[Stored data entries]
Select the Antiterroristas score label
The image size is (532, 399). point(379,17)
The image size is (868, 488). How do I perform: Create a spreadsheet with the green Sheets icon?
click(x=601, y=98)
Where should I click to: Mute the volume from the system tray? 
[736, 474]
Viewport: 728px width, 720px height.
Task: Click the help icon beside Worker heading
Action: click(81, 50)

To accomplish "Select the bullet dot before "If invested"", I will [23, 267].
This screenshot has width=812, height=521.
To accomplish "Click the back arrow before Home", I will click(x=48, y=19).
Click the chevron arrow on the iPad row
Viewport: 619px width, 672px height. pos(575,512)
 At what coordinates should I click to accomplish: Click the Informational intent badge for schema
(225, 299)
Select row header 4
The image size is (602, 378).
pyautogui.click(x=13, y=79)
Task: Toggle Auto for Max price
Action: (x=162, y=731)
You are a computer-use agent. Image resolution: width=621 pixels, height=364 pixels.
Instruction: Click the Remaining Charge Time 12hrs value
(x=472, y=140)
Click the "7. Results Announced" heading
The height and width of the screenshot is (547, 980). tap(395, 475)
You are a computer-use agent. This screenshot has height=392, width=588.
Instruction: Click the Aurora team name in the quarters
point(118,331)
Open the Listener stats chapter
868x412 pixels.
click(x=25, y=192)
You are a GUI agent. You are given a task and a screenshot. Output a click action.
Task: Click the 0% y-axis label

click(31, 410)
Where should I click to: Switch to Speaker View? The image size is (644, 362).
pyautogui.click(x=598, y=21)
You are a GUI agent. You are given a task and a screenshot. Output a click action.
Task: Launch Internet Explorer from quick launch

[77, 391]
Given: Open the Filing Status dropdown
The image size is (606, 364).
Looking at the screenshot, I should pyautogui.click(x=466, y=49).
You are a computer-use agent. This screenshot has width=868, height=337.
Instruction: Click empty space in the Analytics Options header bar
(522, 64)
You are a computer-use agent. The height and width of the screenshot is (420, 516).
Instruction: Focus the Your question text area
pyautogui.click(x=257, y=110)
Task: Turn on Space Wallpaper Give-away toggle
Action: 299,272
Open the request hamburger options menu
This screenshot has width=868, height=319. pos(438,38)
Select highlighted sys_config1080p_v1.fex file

◆ ABOUT THIS TASK ◆
When a line in the data holds the word "will", show that line.

◆ TASK RESULT ◆
To accomplish "Select the bullet dot before "If invested"", I will [23, 267].
To accomplish "Click the back arrow before Home", I will click(x=48, y=19).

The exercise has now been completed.